Examining the Shepard-approved documents in Jackson's robbery case, the Court cannot conclude that the physical force Jackson used upon his victim to extract the money, which was the focus of the theft element, was necessarily force capable of causing physical pain or injury to the victim. In short, the Court concludes that Jackson's 1998 Maine [r]obbery conviction is not an ACCA-qualifying conviction as a “violent felony” under the “force clause.”

2016 WL 3167073, at *3, 2016 U.S. Dist. Lexis 73052, at *6-7 (citing 18 U.S.C. § 924(e)(2)(B)(i)).[14]
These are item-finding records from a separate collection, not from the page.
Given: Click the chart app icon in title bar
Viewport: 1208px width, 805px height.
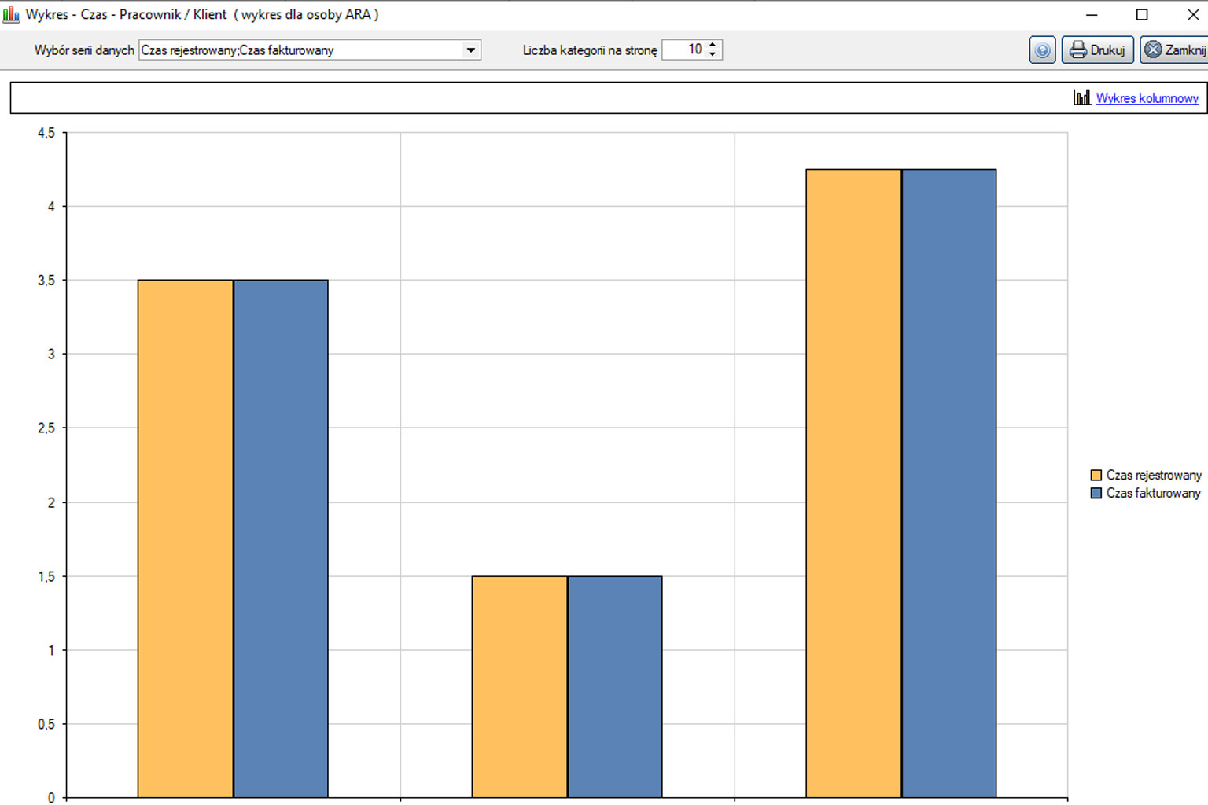Looking at the screenshot, I should point(11,14).
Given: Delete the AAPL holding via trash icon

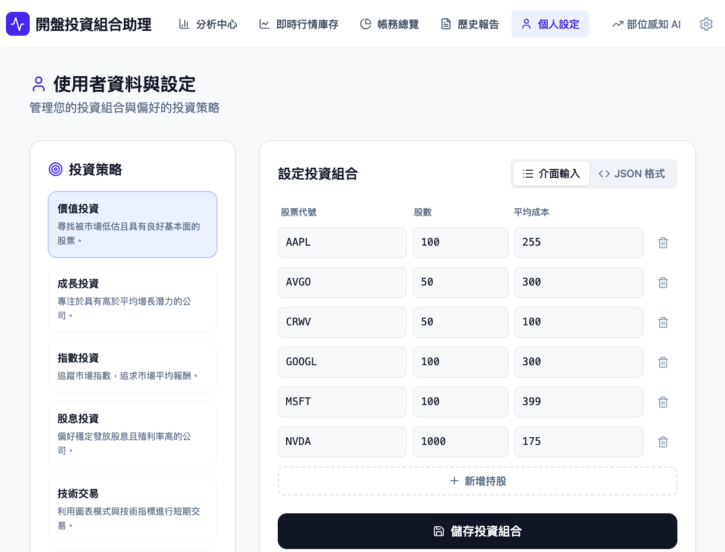Looking at the screenshot, I should coord(663,243).
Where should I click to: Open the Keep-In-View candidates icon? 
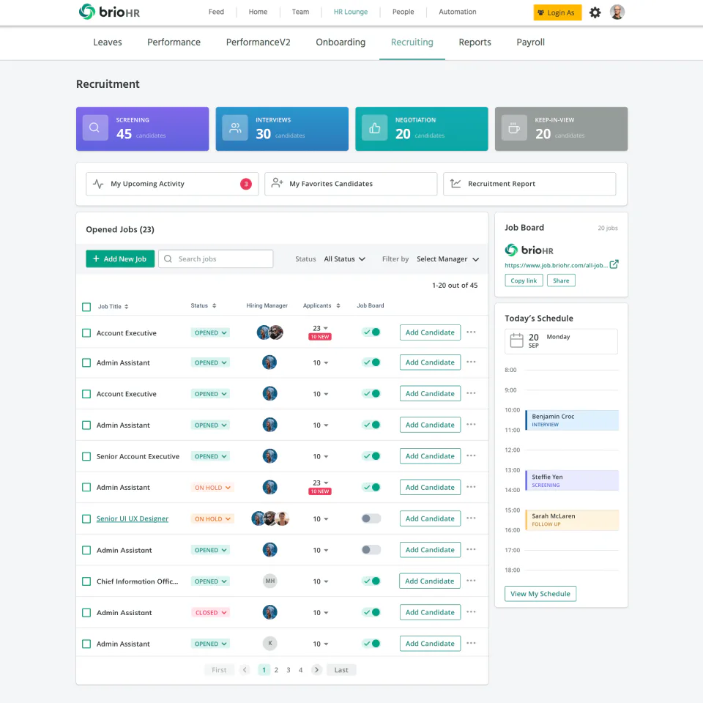click(514, 127)
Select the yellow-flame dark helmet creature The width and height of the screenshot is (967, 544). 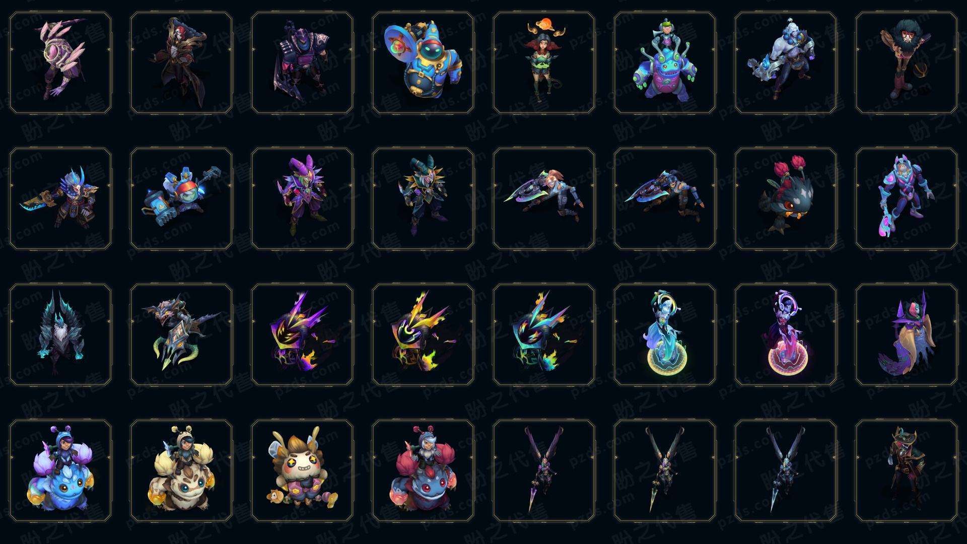(x=423, y=334)
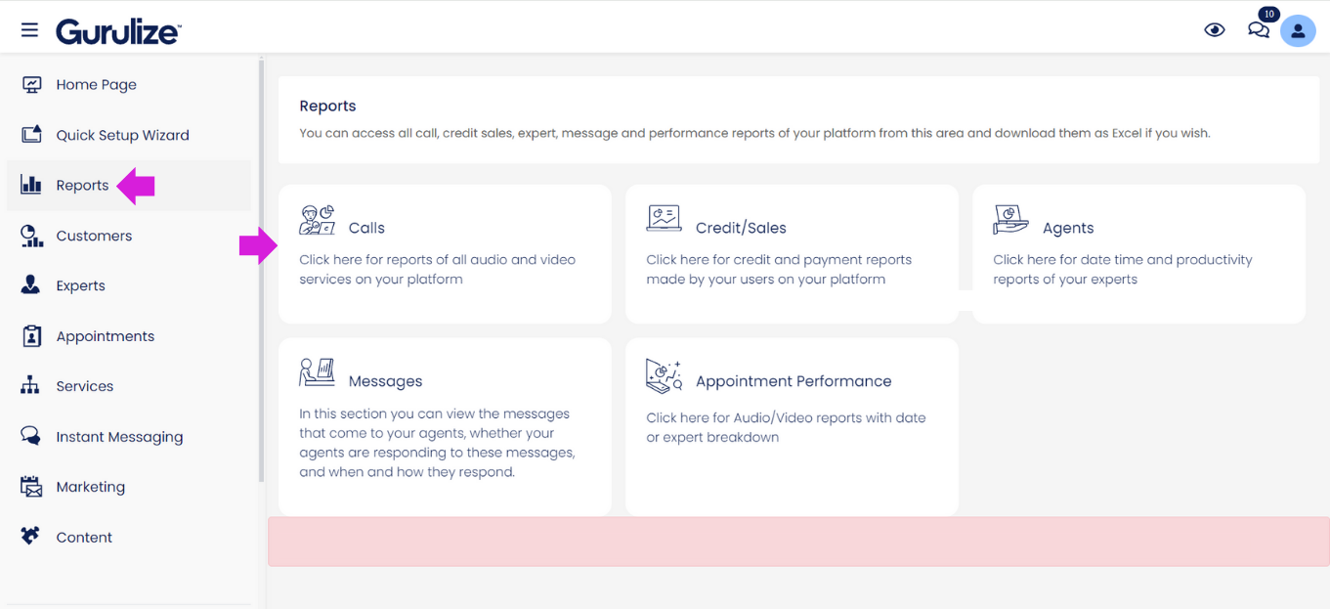Click the Services hierarchy icon
The width and height of the screenshot is (1330, 609).
pos(31,386)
         In McCurdy, the Court held that a conviction under section 651(1)(E) did not qualify as an ACCA predicate. McCurdy, 2017 WL 74695, at *9, 2017 U.S. Dist. Lexis 1947, at *24-25. The Court noted that the case law is unclear as to whether the degree of force required under Johnson I, 559 U.S. at 140, is met when the prior conviction is under section 651(1)(E). McCurdy, 2017 WL 74695, at *9, 2017 U.S. Dist. Lexis 1947, at *24. The Court reasoned that

by its terms, the Maine statute does not require that the robber actively use the weapon to commit the robbery in order to violate section 651(1)(E), only that the robber possess it “in the course of the robbery.” [17-A M.R.S. § 651(1)(E).] Without more, the possession of a firearm during a robbery does not therefore transform the robbery to ...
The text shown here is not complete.